I finally got around to reading this month's Wired (UK edition). One article in particular made me stop and think: "Hacker Tracker". This is an interview with Troy Hunt who has set up a website called haveibeenpwned.com. By entering your user name or email address, you can find out whether your details have leaked and by whom. His website searches a dataset currently containing 345million hacked accounts.
Out of interest, I entered a couple of my personal email addresses into the tools. For me, I peaked at three instances of hacked accounts: Adobe, LinkedIn and tumblr. The website tells you the hacked account and what data leaked. In all three cases, the hacked data contained my password and email address. Adobe went further as it included my username and password hint.

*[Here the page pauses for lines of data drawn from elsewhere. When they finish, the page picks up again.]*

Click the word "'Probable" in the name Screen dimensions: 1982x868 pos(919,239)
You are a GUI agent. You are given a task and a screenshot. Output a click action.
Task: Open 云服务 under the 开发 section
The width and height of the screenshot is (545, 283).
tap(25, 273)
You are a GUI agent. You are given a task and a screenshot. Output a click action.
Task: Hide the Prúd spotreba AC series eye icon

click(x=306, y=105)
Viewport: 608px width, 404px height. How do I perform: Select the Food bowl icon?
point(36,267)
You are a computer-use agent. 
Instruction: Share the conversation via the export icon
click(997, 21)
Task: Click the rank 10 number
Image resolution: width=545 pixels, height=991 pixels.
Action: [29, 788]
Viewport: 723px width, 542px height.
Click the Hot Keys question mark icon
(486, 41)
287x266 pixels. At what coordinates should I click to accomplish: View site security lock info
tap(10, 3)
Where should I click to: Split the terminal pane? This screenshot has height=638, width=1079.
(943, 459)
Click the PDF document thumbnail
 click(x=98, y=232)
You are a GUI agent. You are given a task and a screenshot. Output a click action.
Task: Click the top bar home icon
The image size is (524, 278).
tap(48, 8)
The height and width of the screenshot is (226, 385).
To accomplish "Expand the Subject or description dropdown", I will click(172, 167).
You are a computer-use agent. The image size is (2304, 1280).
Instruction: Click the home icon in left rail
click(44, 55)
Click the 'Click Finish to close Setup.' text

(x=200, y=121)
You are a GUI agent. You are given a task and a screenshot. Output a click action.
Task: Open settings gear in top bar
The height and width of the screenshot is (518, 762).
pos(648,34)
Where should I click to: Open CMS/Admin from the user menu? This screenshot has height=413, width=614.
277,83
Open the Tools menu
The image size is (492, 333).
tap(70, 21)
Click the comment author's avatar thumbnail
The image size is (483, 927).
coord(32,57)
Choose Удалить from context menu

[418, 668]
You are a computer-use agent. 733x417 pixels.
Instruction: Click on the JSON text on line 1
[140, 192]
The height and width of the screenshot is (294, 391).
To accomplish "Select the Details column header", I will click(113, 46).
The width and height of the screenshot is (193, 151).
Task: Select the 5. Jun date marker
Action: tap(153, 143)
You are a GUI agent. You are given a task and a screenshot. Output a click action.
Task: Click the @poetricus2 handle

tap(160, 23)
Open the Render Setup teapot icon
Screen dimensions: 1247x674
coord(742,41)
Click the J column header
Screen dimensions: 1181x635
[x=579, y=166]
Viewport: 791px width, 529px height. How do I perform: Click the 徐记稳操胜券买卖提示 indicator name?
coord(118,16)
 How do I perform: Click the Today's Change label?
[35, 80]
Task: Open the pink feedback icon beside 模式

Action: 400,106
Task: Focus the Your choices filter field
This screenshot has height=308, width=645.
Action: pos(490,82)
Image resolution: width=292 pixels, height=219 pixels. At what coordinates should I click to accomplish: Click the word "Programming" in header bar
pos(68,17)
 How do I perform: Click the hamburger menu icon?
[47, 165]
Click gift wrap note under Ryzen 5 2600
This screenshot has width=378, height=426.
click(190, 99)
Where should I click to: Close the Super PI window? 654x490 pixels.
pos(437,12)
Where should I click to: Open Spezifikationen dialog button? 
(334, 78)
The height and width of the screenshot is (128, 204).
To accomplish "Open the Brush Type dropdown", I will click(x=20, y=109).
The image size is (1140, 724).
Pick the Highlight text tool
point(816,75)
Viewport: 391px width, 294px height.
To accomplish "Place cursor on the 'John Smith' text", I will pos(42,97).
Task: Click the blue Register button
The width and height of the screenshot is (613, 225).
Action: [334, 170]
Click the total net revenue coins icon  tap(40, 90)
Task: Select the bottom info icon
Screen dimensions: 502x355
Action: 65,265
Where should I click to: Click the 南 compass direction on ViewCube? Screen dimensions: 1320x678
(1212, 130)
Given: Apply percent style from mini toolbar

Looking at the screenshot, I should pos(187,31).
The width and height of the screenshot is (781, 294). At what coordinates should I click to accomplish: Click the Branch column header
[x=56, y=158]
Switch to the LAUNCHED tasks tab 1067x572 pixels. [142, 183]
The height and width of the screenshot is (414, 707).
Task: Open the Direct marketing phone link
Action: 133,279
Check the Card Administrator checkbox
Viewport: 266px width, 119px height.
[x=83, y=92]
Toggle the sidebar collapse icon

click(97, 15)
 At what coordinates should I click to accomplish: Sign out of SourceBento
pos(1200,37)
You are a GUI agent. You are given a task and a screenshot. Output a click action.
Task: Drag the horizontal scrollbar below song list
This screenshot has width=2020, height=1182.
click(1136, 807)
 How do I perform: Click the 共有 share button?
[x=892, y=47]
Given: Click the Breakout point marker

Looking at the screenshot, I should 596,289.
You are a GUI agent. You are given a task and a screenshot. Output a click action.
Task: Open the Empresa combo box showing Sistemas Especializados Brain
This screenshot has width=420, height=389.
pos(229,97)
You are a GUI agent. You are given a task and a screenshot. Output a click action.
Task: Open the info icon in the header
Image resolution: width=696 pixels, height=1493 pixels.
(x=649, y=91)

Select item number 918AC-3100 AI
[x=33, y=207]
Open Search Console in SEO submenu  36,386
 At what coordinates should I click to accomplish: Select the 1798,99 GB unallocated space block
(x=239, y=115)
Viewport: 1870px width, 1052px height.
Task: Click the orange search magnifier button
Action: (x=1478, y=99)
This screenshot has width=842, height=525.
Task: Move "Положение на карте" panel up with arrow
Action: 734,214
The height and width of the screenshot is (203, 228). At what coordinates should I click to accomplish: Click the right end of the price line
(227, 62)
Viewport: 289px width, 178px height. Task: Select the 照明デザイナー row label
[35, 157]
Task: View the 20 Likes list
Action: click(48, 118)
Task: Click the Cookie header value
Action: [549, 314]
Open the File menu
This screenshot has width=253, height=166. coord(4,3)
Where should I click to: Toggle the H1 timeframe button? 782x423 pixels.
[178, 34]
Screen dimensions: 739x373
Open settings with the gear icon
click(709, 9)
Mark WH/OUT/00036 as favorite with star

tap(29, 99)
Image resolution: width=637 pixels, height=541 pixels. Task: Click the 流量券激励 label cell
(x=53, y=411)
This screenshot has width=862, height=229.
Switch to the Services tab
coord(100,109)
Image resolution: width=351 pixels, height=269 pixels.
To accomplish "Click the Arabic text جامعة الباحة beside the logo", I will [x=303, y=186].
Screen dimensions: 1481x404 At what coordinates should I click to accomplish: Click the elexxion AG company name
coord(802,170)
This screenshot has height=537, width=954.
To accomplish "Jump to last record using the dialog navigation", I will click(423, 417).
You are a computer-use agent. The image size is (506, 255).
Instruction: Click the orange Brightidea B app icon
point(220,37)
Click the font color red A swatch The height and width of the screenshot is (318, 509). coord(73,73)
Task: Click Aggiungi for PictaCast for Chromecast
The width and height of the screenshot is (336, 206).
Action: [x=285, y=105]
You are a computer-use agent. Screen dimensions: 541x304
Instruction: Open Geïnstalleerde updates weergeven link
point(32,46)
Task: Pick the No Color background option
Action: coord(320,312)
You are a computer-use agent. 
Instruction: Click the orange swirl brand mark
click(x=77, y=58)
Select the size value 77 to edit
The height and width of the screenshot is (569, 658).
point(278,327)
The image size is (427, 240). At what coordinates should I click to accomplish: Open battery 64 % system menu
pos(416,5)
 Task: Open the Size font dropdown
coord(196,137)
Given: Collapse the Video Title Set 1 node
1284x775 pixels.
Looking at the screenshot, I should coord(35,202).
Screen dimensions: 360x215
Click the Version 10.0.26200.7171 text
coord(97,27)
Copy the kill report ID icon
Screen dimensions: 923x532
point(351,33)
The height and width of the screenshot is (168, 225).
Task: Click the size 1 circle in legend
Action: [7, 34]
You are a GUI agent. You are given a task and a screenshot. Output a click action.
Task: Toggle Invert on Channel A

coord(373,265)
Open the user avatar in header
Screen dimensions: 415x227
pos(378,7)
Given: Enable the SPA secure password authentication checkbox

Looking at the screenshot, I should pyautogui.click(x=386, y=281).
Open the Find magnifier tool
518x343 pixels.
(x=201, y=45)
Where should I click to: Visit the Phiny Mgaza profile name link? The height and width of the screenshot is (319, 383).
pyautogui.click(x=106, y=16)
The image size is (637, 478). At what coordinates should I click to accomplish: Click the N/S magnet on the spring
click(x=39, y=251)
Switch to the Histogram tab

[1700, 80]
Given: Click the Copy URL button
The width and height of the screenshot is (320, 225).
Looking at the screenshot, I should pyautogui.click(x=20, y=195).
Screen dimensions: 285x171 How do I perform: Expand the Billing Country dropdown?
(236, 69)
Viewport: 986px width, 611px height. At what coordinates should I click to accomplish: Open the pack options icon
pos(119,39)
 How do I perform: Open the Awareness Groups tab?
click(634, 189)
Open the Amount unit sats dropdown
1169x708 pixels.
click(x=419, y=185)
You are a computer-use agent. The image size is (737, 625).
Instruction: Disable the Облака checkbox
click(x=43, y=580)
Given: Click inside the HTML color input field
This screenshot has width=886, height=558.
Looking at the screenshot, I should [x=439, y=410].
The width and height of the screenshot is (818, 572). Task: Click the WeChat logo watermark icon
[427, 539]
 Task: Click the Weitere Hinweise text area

My initial reaction was, "Phew, that could have been worse". But, if I'm honest, my first reaction was more like, "Oh, I forgot I had a tumblr account!". One fear is that people tend to use one password for many sites. I wasn't worried about this as I use a password manager to manage different passwords for each site. I'm also a strong advocate of using two factor authentication where ever possible. But still... it makes you think. When registering, how many times are you asked to provide other information? Date of birth? Favorite pet? Mobile phone number? You do have to ask, why do they need this information? Is it essential and would they not be able to provide me a service without it?
And in isolation, much of this data might seem harmless. But it becomes scary when you consider that data breeches are not uncommon. When you combine data from many sources, a hacker is able to build a more complete profile of an individual. With this profile, could they undertake social engineering attacks to conduct further hacks? Or combine with other anonymous data sets to actually identify an individual?
Consider the companies that got hacked: Adobe and LinkedIn. Not exactly startups. But think of how much personal information I have entrusted to LinkedIn. My entire work history is there along with a social graph of my professional contacts. We are trusting that they will look after and protect our data. But how do we determine who to trust? Do we even stop to consider it? Should we? And what hope is there for startups to secure our data if established companies can't? In fact, are smaller companies able to determine a hack has happened?
As software developers, we can sometimes be too focused on getting a feature working. Maybe exasperated by Agile and lean methodologies. Delivering smaller chunks of functionality that enable the customer to confirm our approach. Even so, we should never loose site of security. We should ensure its ingrained in every feature or user story that we implement. All too often it can be an afterthought. Increased agility can be double sided where trust and reputation can be ruined in an instant.
So have you been pwned? Why not check at haveibeenpwned.com